→ Source excerpt:
◆ ◆ ◆
Miniaturized malter opens up barley research options


By PATTY MAMULA


For the Capital Press


Students at Oregon State University have made brewing history by developing a machine that malts barley in quantities suitable for research and experimentation.


"The minimalter helps connect the barley breeding program to the fermentation science program," said Pat Hayes, who has directed OSU's barley research for more than 20 years.


Hayes and Jeff Clawson, who manages the school's pilot brewery, and colleague Tom Shellhammer, who works in the food science and technology department, realized that if they could make malt in quantities for test brewing they could accelerate the assessment of new barley varieties. Results could benefit local farmers and brewers.


The problem was size. They needed a certain quantity of malt.


Great Western Malting in Vancouver, Wash., the nearest commercial production facility, has a minimum batch of 350 pounds. That amount would be protracted and expensive experimental growing operation, Hayes said. An agricultural research lab in Wisconsin produces small batches of malt of less than a pound.
◆ ◆ ◆
→ Working data:

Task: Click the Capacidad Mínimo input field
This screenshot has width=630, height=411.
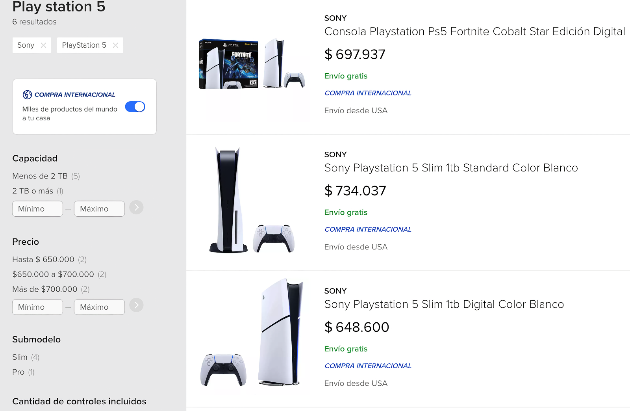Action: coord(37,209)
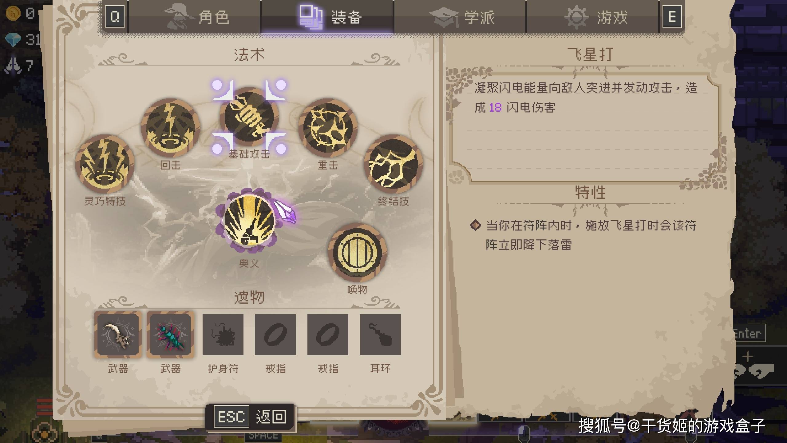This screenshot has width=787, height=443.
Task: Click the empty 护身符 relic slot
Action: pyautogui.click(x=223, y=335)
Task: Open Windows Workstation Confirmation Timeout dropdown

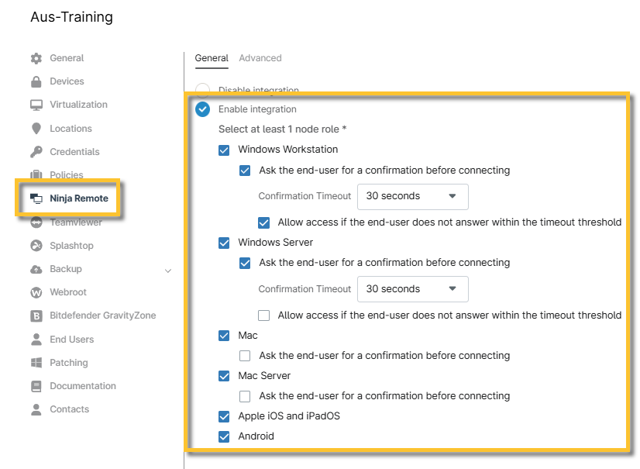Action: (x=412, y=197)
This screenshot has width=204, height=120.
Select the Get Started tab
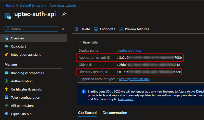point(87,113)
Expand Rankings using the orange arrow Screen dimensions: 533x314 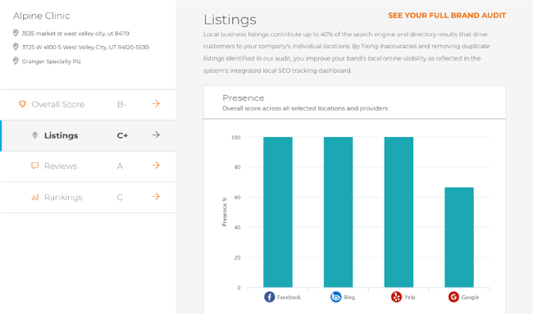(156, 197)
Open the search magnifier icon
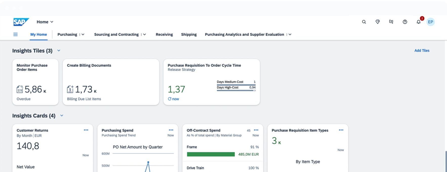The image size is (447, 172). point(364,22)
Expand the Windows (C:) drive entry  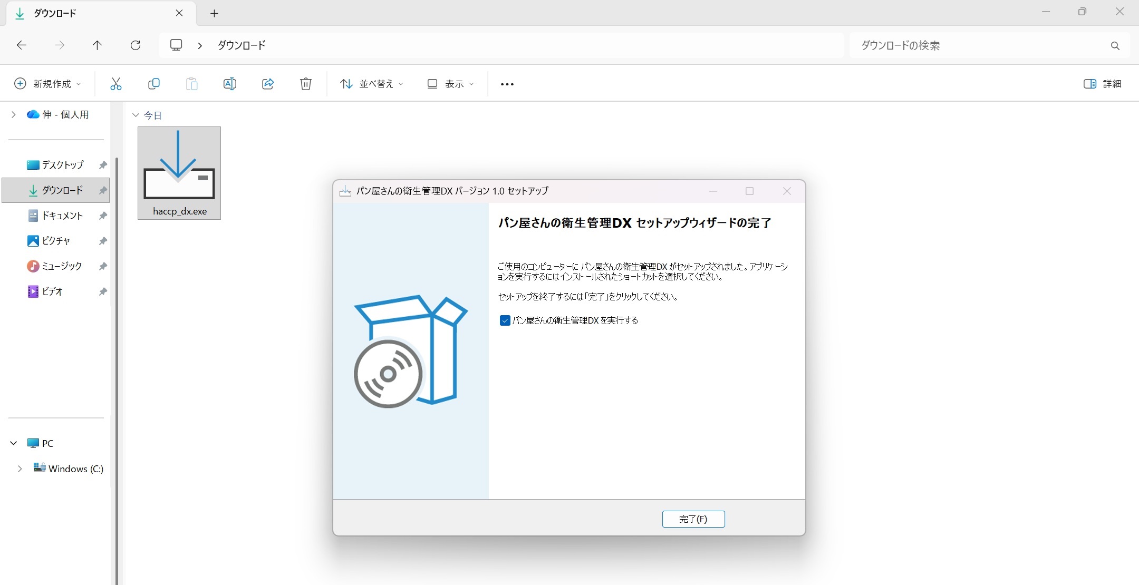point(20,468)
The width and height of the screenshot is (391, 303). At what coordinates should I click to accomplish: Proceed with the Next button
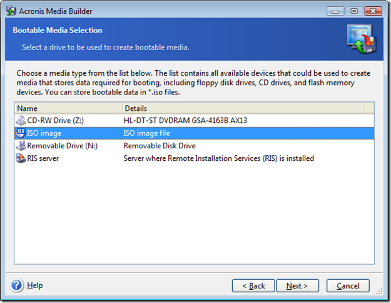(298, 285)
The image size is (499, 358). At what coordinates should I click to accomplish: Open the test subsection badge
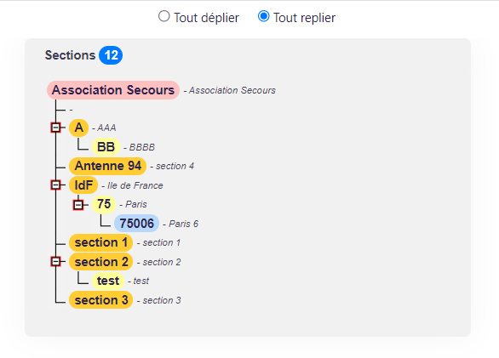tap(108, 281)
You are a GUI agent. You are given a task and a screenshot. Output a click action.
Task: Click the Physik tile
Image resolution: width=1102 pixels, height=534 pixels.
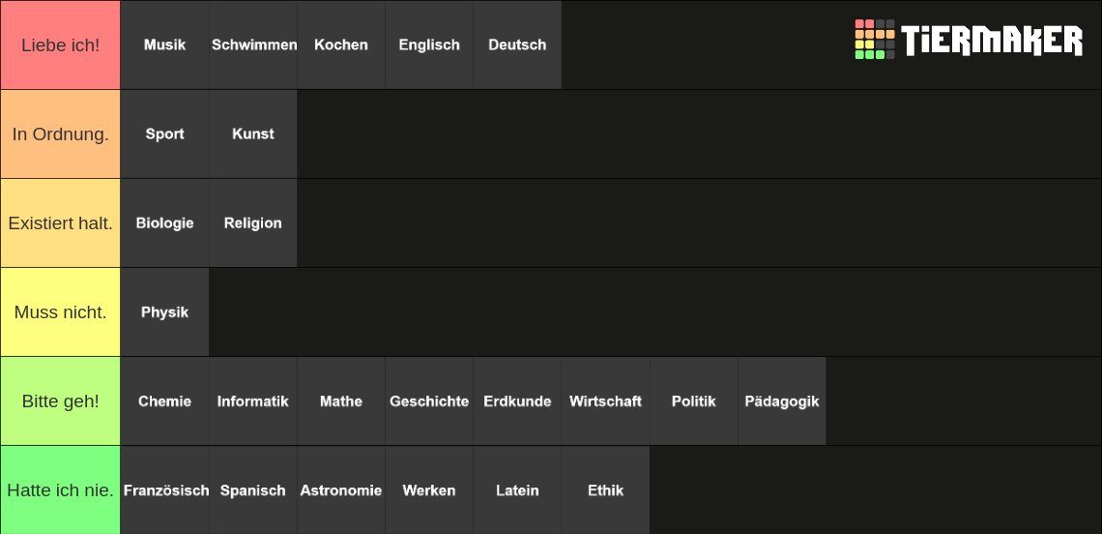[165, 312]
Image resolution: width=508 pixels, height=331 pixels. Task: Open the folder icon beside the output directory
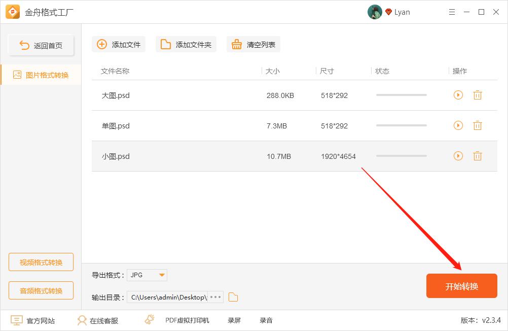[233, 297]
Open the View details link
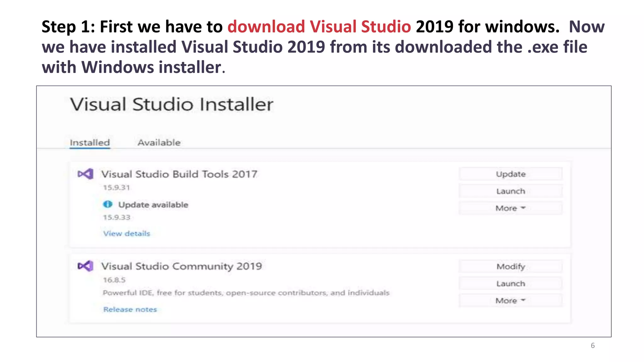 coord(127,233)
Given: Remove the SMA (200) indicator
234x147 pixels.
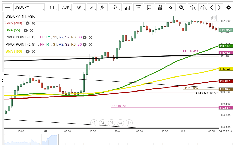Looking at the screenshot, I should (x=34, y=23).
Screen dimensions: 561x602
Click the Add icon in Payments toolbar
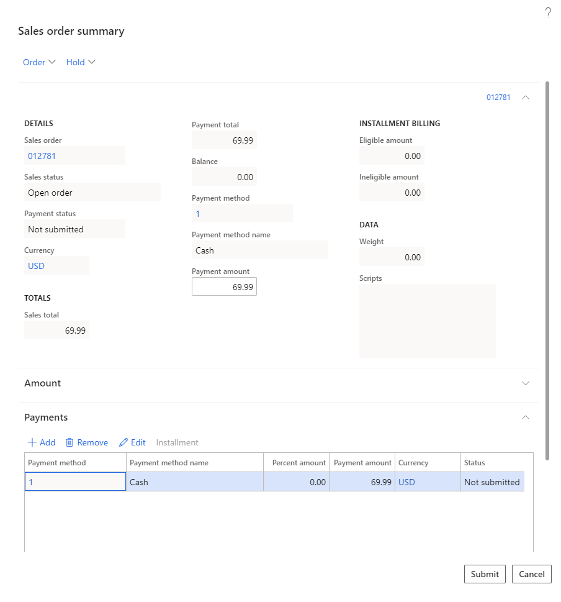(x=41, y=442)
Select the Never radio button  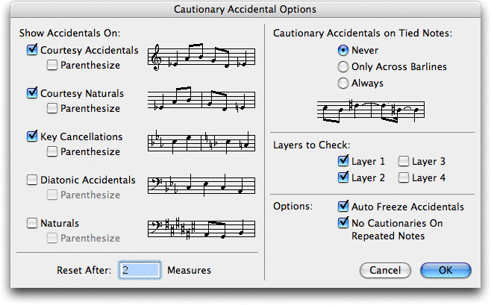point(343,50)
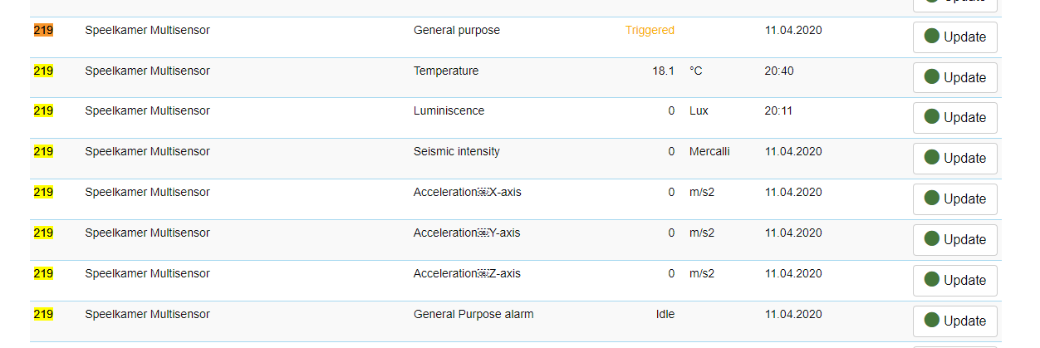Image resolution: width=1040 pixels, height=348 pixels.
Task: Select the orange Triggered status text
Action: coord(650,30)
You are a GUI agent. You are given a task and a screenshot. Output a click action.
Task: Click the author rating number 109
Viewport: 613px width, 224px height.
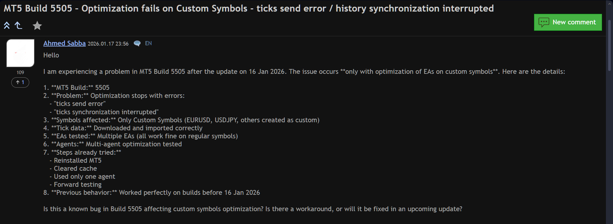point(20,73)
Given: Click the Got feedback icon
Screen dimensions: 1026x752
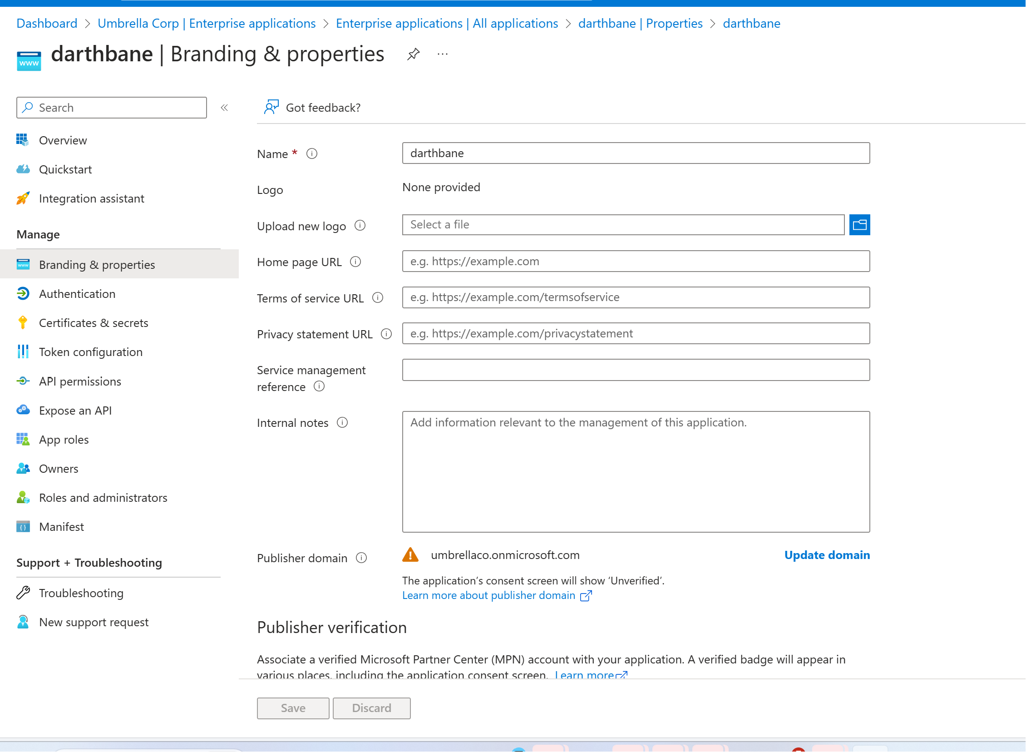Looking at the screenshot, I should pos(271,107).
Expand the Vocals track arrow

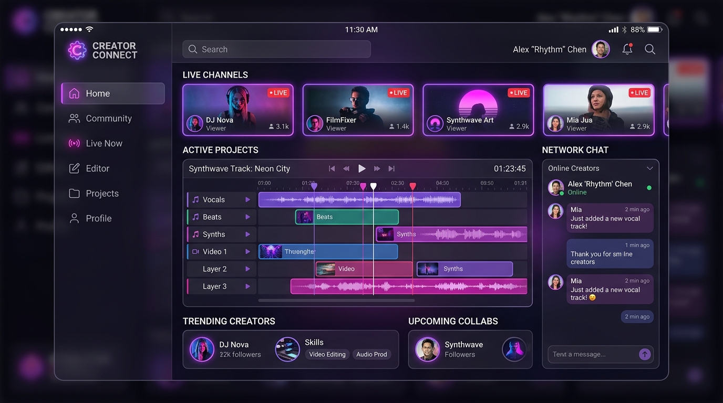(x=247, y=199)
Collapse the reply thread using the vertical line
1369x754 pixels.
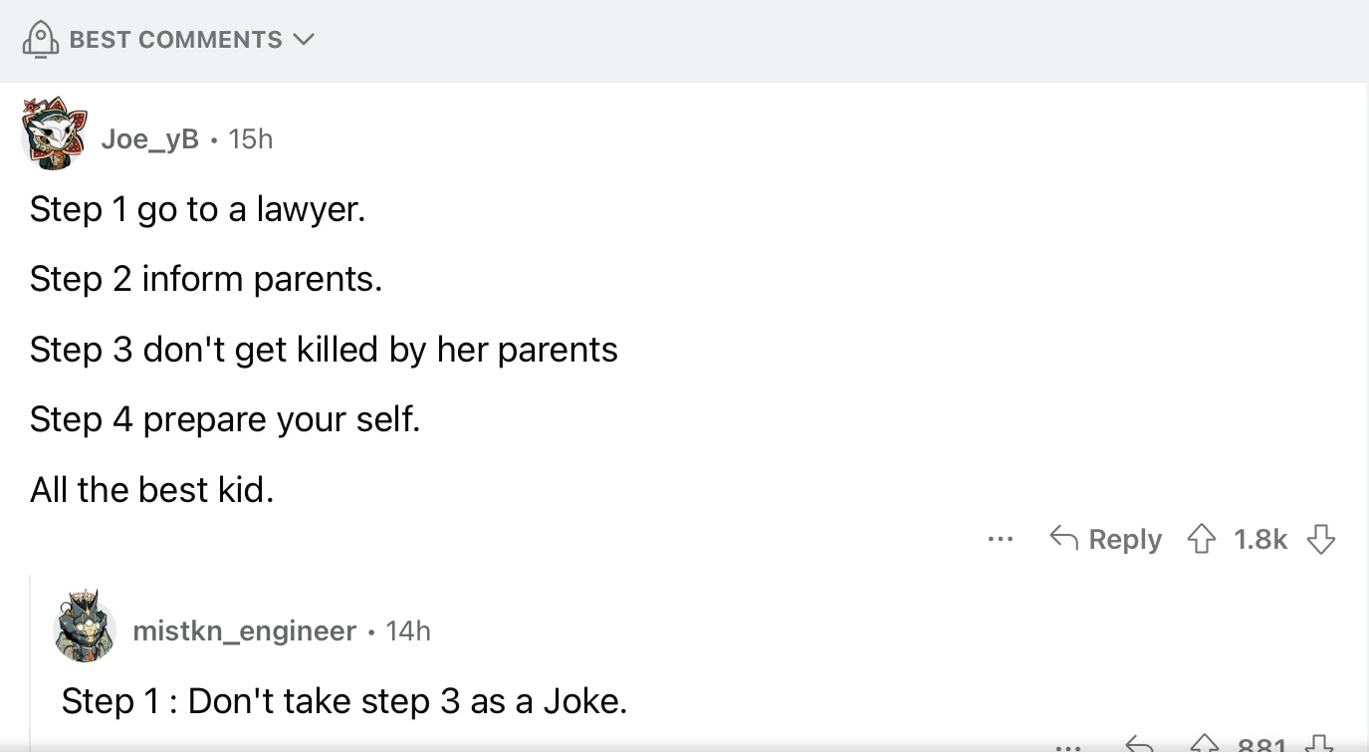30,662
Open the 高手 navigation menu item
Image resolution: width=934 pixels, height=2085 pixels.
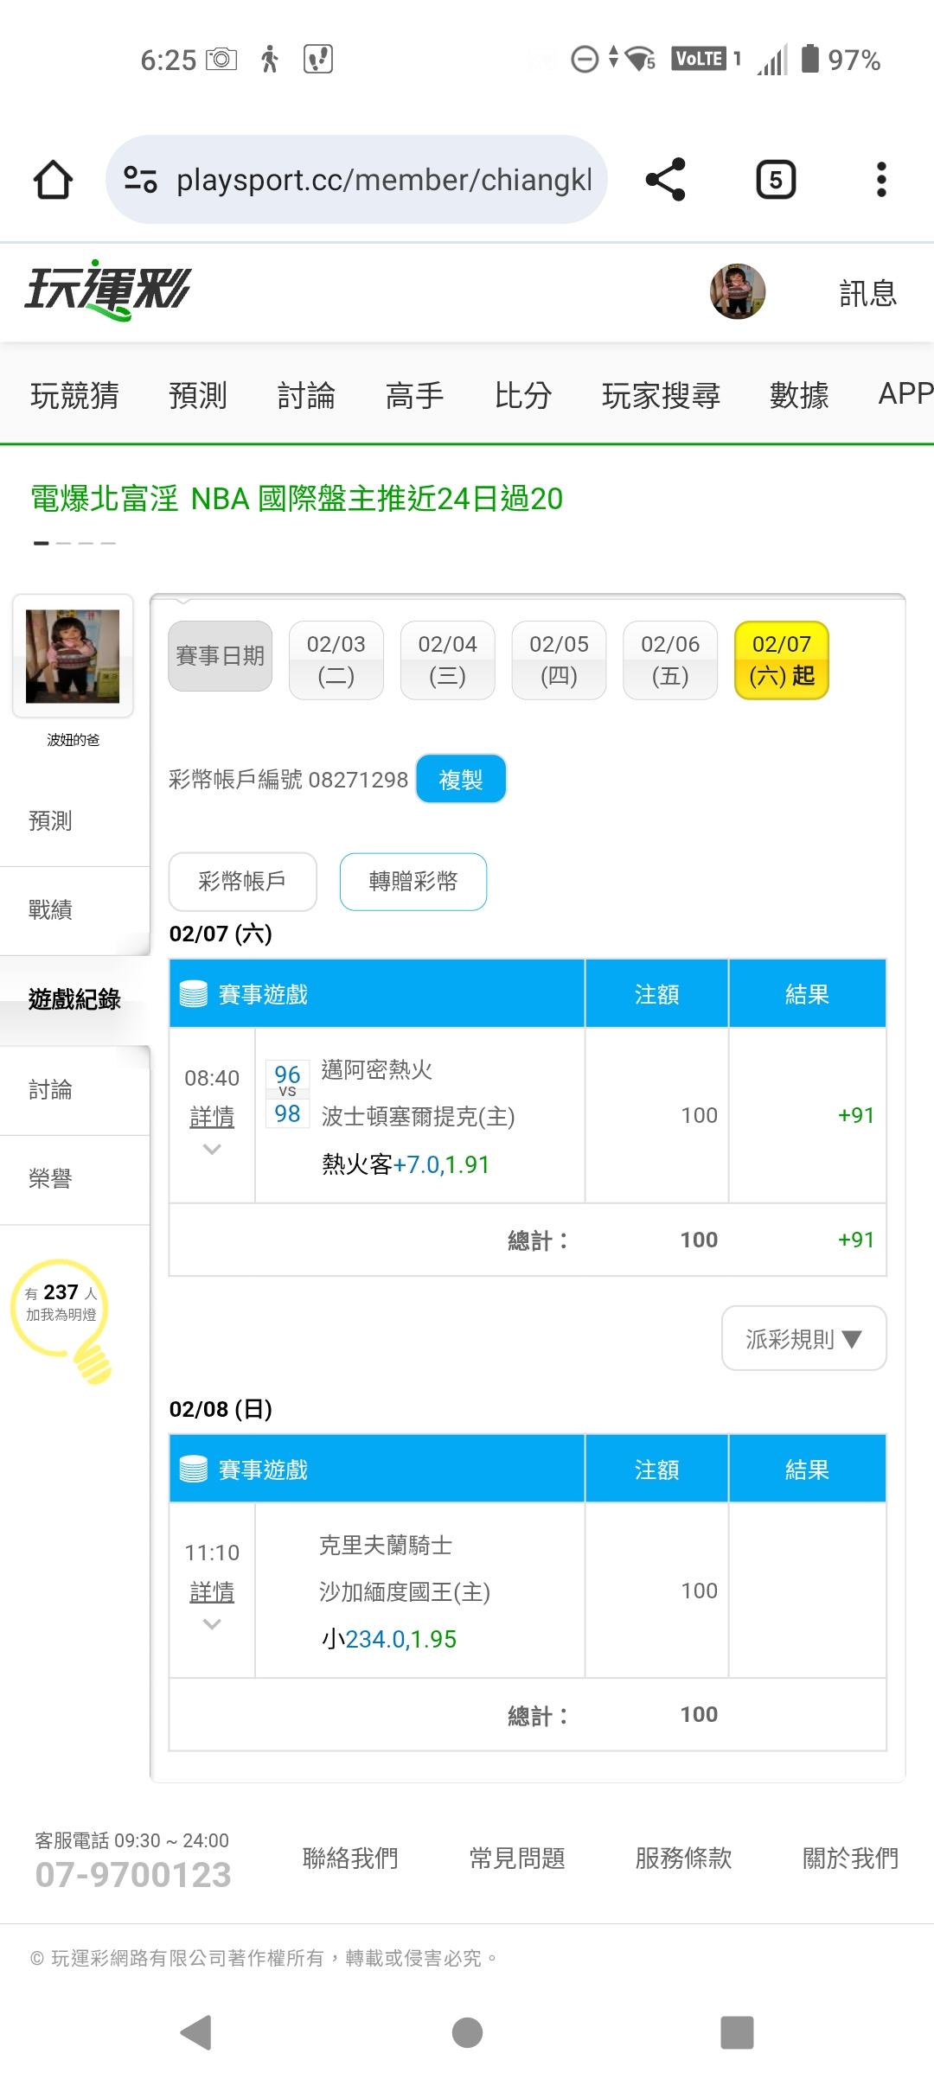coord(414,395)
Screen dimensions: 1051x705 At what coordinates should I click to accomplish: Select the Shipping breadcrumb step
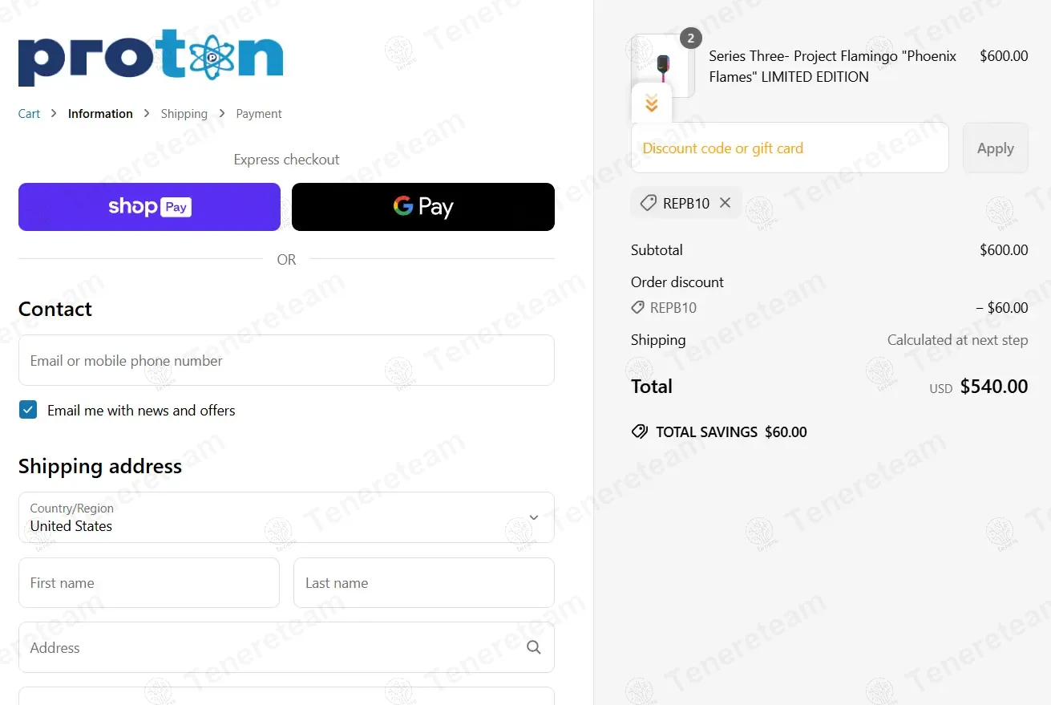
◆ ◆ ◆
→ Work instructions:
**a)** Gather every line of the records that contains the string "what".
**b)** Write the next few sentences of the article on the barley malting machine, picking up after its last sentence.
The article on the barley malting machine and the records are unrelated pieces of material.

→ Task answers:
**a)**
The width and height of the screenshot is (391, 303). At what coordinates should I click to accomplish: Proceed with the Next button
The image size is (499, 358). At what coordinates should I click to accomplish: Open the test subsection badge
Screen dimensions: 1051x705 At what coordinates should I click to accomplish: Select the Shipping breadcrumb step

**b)**
The new machine produces about 150 pounds at a time, the right amount to use for one test brewing batch.


Under the direction of graduate student Josef Hortnagl, a team of mechanical engineering students took on the malting challenge as their senior design project.


"Our goal was to incorporate all the processes, including soaking the barley, germinating and roasting it, into one machine," Hortnagl said.


Last fall students Tyler Froeming, Eric Sunderland, Curtis Barnard and Aaron Mason created the preliminary design and manufacturing plan. Over the winter they built a prototype and started testing it. During the spring they refined it.


Test runs are focused now on making consistent malt.


"Great Western provided us with a ton of their barley, we make a malt using the same grain, and send it to them for comparison," Hayes said. The goal is to replicate it exactly.


"You can have the best malting barley, but if you don't make it properly, the beermaker's life is hell," Hayes said.






The minimalter has attracted attention from regional craft brewers like Rogue, corporate giants like Anheuser-Busch, and individuals and business development concerns including the Port of Skagit in Washington state and the Grain Millers in Eugene, Ore.


Individuals and organizations are able to use the minimalter for a fee that covers the cost of operation. Hayes said home brewers might not be interested since it will likely be more expensive that the going rate for malt -- about $1 a pound.


In exchange for an appropriate donation to the Agriculture Research Foundation, interested parties will receive the design and operating manuals, manufacturing plans and blueprints.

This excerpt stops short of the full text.